Source text:
>> begin

Authors: Michael W. Cuneo
Willie was gone, the roar from his engine trailing off into the woods, when Darrell heard the sound of a second four-wheeler coming his way, this one moving slow, forever slow. He raised the Benelli, waiting, then saw Lloyd and Frankie coming toward him, forty yards away, Lloyd driving, looking this way and that, Frankie sitting behind him holding onto his waist.
Thirty yards … twenty …
almost, almost
…
now
. Darrell stepped out from behind the blind and blasted Lloyd in the left side, crumpling him into the handlebars. He shot Frankie in the chest, exploding her heart and lungs, the force of the blast bending her backward and leaving her head and arms dangling in midair. He
shot Lloyd again, in the right side this time, the slug ripping through his shoulder and out his chest, jerking him sideways and wrenching his head and upper torso out of the four-wheeler, facedown, like he was looking for something he’d dropped on the ground.
The blue four-wheeler drifted toward the creek. Darrell followed it ten or fifteen yards down the road and watched as it came to a stop in the shallow water.
Just then he heard a roar coming from the opposite direction.
It’s Willie
, he thought.
The kid must have heard the shots
.
Darrell saw Willie come around the bend and bomb across the creek, headed straight for him. He shot him in the chest from fifteen feet. The impact lifted Willie out of his seat and sent him crashing headfirst into the ground. The four-wheeler, with Willie splayed upside down over the side, his feet still tied to the front rack, rolled backward down the creek bank and nudged up against Frankie and Lloyd’s.

>> end

Set exercise 1: Copy the excerpt from "Thirty yards …" up to and including "the shallow water.", swapping "four-wheeler" for "ATV".
Set exercise 2: In the excerpt, from what distance did Darrell shoot Willie?

Given data:
>> begin

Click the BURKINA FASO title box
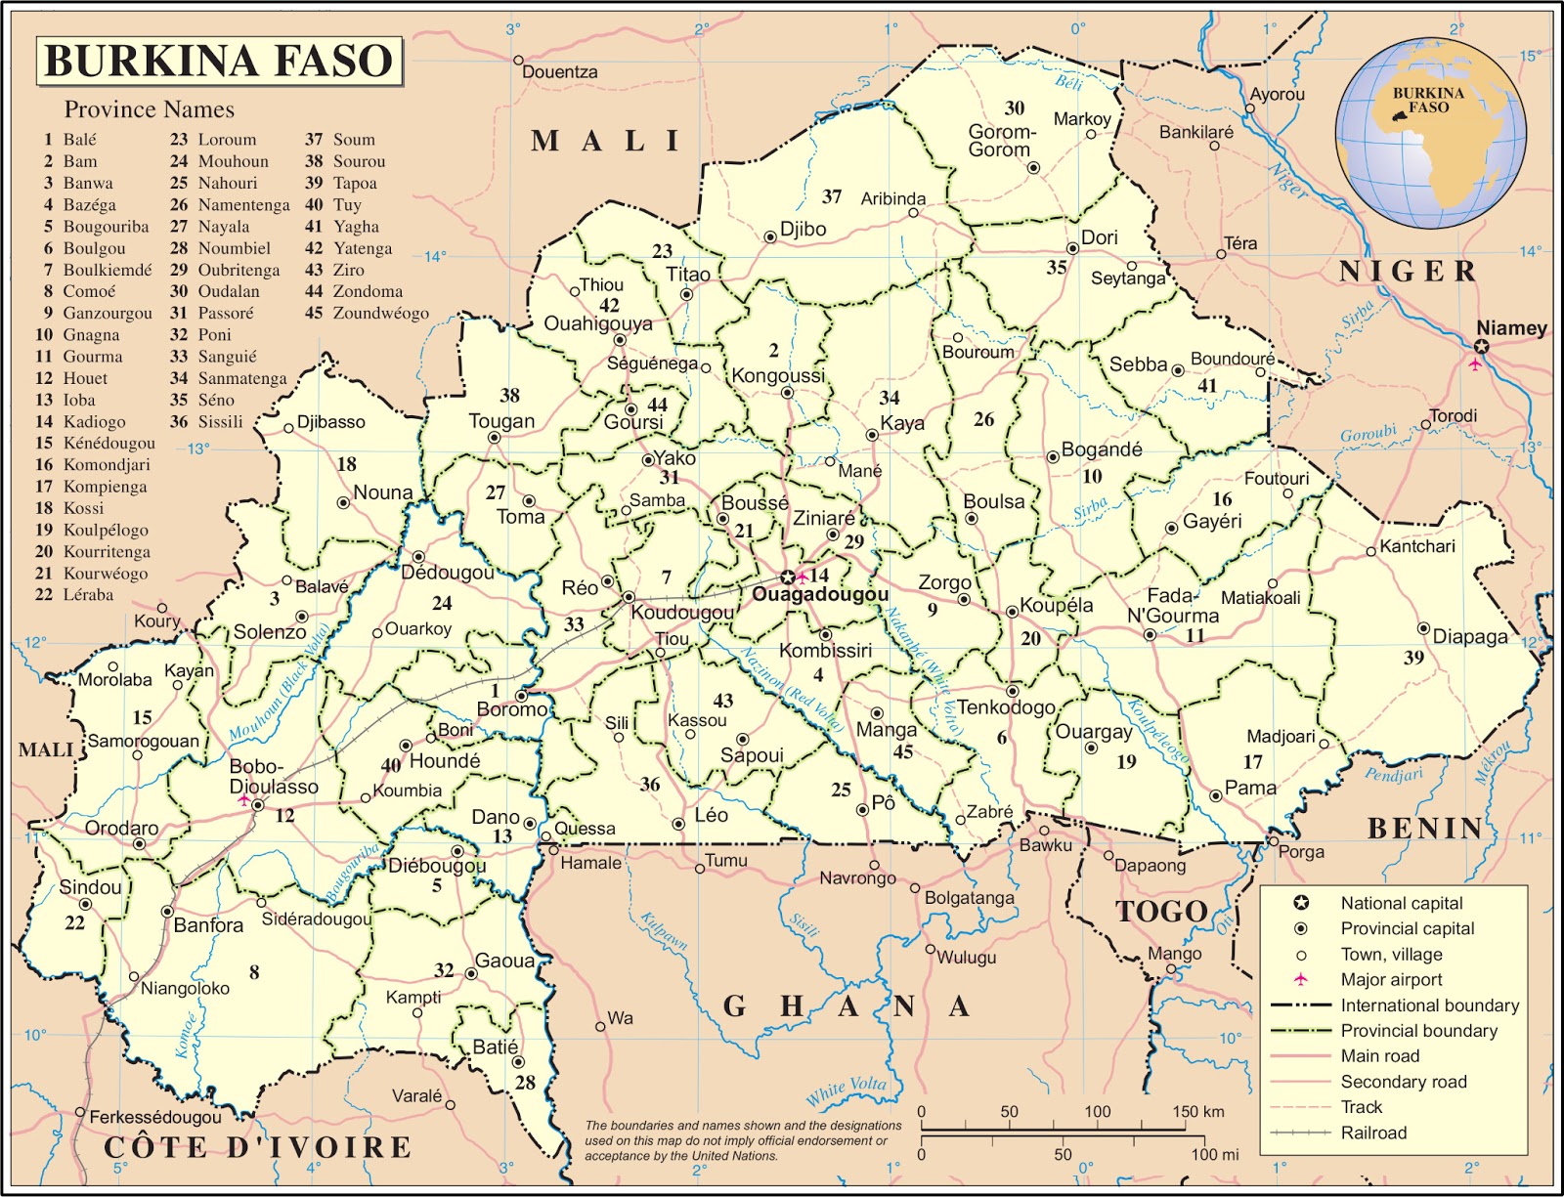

>> end

Task output 1:
Thirty yards … twenty …
almost, almost
…
now
. Darrell stepped out from behind the blind and blasted Lloyd in the left side, crumpling him into the handlebars. He shot Frankie in the chest, exploding her heart and lungs, the force of the blast bending her backward and leaving her head and arms dangling in midair. He
shot Lloyd again, in the right side this time, the slug ripping through his shoulder and out his chest, jerking him sideways and wrenching his head and upper torso out of the ATV, facedown, like he was looking for something he’d dropped on the ground.
The blue ATV drifted toward the creek. Darrell followed it ten or fifteen yards down the road and watched as it came to a stop in the shallow water.

Task output 2: From fifteen feet.